When they’re ready to produce a working version of the program, they use a compiler to read the source code and generate a binary executable.

By writing your documents in a lightweight, text-based markup language, you can use a VCS to version control your writing. When you’re ready to distribute or publish a document, you can use pandoc to generate as many different versions of your documentation as you need, including web-based (HTML), word-processed or typeset (LibreOffice, Microsoft Word, TeX), portable document format (PDF), e-book (ePub), and so on.

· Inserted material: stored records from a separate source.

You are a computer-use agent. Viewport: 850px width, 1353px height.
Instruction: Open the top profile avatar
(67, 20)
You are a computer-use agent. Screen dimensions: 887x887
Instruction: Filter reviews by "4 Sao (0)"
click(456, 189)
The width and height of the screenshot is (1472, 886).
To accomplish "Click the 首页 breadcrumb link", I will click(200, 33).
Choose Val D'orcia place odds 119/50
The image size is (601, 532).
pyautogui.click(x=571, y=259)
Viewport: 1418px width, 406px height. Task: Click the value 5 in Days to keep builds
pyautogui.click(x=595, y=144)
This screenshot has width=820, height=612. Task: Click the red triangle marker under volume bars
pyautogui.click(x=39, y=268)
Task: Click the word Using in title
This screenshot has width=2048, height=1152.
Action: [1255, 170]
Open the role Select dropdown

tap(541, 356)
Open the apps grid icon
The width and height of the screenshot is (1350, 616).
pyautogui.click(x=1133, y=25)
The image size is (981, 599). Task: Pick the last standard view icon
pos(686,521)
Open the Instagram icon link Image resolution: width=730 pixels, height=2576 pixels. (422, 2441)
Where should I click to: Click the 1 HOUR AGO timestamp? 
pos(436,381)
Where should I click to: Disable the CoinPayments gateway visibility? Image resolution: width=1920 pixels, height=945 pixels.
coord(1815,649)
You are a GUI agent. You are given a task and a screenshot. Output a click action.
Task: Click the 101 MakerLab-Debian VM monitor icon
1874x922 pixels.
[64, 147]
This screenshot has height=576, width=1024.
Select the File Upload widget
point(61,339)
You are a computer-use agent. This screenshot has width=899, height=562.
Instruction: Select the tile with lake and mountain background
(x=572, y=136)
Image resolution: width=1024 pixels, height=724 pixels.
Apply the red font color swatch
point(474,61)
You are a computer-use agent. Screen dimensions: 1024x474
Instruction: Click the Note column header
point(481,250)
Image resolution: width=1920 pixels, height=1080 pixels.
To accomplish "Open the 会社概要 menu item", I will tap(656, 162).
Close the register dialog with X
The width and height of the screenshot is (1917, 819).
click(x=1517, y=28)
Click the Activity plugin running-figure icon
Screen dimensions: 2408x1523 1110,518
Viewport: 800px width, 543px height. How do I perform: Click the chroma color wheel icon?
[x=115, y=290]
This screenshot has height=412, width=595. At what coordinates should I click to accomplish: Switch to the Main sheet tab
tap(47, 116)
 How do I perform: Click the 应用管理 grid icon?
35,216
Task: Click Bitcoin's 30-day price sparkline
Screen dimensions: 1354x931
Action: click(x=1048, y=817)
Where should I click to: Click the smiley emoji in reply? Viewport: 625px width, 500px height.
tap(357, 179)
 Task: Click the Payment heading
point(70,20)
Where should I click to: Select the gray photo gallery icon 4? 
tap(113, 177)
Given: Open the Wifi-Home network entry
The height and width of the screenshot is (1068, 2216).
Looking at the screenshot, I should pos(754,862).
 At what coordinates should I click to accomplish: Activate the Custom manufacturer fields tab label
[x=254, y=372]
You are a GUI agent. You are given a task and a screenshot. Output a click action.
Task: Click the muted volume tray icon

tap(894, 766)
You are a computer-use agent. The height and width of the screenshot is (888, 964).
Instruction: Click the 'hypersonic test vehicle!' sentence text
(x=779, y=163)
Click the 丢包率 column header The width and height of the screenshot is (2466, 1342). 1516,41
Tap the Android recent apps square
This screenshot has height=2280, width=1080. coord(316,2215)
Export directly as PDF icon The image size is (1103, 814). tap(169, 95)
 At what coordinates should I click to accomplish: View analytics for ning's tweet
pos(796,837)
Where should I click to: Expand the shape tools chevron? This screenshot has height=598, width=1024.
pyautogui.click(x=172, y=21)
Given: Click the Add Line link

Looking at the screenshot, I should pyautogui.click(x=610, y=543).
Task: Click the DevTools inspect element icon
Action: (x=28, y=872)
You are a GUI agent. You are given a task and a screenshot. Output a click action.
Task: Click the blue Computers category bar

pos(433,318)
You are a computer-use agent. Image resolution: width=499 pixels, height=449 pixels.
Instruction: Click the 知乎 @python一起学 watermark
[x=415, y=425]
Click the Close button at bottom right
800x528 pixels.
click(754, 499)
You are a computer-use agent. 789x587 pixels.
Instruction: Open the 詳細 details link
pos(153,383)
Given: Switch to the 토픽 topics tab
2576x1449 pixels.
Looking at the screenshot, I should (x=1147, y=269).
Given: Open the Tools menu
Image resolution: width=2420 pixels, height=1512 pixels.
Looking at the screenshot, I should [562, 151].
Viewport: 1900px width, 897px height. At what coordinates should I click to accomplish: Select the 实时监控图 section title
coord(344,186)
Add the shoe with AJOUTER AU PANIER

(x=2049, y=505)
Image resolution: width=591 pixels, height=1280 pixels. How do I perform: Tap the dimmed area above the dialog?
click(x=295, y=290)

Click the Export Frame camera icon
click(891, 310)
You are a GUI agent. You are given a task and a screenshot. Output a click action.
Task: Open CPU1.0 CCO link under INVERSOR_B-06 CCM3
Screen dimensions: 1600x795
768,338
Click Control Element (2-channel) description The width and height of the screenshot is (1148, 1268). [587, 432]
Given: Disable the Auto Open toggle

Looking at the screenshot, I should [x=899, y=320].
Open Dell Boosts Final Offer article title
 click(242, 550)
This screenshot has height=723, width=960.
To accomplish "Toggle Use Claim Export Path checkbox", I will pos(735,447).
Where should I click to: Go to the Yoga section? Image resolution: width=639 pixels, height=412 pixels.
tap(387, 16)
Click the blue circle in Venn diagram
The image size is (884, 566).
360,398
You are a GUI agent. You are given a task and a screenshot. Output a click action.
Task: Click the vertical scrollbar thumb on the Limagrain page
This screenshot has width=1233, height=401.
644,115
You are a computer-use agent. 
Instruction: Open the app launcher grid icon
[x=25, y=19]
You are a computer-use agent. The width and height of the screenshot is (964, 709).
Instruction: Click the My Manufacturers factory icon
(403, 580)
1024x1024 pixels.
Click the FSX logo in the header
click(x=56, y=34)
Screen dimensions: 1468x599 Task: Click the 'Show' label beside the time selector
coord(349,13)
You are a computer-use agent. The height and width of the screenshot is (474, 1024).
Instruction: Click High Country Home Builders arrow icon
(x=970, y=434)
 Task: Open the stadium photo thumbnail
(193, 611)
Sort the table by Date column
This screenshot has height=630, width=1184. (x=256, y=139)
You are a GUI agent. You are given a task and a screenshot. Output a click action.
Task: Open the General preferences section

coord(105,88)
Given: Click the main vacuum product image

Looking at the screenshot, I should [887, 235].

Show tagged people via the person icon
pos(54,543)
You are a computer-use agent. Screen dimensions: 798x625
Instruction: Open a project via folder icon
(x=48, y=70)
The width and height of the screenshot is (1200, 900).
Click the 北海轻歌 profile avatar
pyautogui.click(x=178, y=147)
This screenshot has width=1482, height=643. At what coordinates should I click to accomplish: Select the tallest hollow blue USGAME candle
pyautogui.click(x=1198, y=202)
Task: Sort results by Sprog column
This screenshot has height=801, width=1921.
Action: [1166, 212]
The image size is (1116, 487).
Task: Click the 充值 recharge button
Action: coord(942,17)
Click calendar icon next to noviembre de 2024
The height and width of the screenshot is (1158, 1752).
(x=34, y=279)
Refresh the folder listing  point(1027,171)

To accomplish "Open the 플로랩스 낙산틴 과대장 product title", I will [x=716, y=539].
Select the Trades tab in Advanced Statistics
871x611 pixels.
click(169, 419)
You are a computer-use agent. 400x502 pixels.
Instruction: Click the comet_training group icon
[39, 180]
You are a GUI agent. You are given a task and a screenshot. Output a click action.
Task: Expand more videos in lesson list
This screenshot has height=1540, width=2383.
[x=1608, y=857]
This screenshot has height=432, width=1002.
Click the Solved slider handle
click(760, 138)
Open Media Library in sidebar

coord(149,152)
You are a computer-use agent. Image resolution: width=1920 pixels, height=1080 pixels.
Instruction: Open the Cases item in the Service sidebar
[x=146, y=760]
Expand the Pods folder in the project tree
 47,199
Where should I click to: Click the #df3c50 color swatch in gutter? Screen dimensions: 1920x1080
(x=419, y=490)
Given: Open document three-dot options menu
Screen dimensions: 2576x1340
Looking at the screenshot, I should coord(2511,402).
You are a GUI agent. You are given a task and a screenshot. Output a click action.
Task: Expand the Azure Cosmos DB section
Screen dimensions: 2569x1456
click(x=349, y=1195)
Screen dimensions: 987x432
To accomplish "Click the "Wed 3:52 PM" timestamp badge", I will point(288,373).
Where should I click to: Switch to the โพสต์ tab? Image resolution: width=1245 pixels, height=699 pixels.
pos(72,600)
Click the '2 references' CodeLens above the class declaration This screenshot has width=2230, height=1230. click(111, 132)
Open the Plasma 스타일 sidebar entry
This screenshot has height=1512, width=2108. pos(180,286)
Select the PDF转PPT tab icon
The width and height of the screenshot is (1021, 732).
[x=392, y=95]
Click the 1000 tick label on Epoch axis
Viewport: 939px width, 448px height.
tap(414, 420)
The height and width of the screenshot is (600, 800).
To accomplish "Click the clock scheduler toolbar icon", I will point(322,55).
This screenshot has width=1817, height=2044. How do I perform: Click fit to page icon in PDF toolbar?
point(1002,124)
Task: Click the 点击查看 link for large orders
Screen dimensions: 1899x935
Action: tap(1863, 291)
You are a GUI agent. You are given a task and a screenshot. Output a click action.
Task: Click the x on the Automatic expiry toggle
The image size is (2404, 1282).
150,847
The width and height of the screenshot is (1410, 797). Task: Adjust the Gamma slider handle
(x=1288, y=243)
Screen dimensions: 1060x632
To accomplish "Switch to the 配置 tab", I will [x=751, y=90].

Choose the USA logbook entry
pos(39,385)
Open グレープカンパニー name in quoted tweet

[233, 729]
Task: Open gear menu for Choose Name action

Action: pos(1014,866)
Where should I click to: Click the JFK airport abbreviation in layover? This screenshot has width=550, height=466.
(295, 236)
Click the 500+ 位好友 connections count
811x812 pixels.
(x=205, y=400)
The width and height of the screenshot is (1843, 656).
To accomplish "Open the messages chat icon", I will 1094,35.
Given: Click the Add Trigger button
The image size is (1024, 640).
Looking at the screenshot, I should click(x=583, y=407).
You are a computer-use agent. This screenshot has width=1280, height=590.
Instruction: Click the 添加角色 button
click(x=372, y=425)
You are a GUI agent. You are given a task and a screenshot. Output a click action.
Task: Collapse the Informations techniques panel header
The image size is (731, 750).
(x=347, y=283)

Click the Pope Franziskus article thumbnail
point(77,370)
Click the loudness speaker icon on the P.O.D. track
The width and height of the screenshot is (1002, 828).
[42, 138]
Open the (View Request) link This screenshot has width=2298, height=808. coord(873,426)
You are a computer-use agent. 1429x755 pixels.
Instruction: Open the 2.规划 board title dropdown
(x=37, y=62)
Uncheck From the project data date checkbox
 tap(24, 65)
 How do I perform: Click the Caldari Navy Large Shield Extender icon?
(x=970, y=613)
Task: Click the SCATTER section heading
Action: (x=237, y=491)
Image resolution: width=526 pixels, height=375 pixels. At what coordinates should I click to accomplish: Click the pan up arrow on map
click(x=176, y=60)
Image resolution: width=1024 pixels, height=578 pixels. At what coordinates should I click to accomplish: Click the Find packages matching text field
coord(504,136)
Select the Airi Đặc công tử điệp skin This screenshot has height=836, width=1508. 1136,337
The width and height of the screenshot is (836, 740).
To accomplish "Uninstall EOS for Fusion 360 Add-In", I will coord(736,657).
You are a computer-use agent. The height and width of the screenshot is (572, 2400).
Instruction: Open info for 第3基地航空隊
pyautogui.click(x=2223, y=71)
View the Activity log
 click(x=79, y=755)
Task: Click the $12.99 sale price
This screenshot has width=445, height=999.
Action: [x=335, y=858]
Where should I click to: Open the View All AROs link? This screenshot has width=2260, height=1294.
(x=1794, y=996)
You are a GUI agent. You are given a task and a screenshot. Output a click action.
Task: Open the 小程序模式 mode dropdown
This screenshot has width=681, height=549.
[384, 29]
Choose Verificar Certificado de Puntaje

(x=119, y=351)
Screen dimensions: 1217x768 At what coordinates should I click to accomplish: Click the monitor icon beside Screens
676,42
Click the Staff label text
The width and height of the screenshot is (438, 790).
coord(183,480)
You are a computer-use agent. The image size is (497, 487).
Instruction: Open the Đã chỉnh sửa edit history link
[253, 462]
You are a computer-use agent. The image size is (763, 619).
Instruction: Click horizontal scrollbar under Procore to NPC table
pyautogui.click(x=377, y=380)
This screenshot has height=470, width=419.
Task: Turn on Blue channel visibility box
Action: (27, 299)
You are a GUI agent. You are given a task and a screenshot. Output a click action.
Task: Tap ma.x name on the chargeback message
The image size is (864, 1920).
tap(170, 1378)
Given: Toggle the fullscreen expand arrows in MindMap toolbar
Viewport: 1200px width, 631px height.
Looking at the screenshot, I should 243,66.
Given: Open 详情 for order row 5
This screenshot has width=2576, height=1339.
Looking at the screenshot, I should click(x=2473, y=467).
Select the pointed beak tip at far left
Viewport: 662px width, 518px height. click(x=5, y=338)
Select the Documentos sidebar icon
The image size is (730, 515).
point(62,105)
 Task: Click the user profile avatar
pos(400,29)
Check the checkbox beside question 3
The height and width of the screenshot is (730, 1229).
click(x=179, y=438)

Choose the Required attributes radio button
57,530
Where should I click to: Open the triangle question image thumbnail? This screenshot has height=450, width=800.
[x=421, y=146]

You can do all of this from one set of version-controlled, lightweight text files.

Installing pandoc

To install pandoc on Ubuntu, use this command:

sudo apt-get install pandoc

sudo apt-get install pandoc in a terminal window.

On Fedora, the command you need is the following:

sudo dnf install pandoc

sudo dnf install pandoc in a terminal window.

On Manjaro, you need to type:

sudo pacman -Syu pandoc

sudo pacman -Syu pandoc in a terminal window.

You can check which version you have installed by using the --version option:

pandoc --version

pandoc --version in a terminal window.

Using pandoc Without Files

If you use pandoc without any command-line options, it also accepts typed input. You just press Ctrl+D to indicate you’ve finished typing. pandoc expects you to type in Markdown format, and it generates HTML output.

Let’s look at an example:

pandoc

pandoc in a terminal window.

We’ve typed a few lines of Markdown and are about to hit Ctrl+D.

Sample lines of markdown typed into pandoc in a terminal window.

As soon as we do, pandoc generates the equivalent HTML output.

HTML generated by pandoc in a terminal window.

To do anything useful with pandoc, though, we really need to use files.

Markdown Basics

Markdown is a lightweight markup language, and special meaning is given to certain characters. You can use a plain text editor to create a Markdown file.

Markdown can be read easily, as there are no visually cumbersome tags to distract from the text. Formatting in Markdown documents resembles the formatting it represents. Below are some of the basics:

  • To emphasize text with italics, wrap it in asterisks. *This will be emphasized*
  • To bold text, use two asterisks. **This will be in bold**
  • Headings are represented by the number sign/hash mark (#). Text is separated from the hash by a space. Use one hash for a top-level heading, two for a second-level, and so on.
  • To create a bulleted list, start each line of the list with an asterisk and insert a space before the text.
  • To create a numbered list, start each line with a digit followed by a period, and then insert a space before the text.
  • To create a hyperlink, enclose the name of the site in square brackets ([]), and the URL in parentheses [()] like so: [Link to How to Geek](https://www.howtogeek.com/).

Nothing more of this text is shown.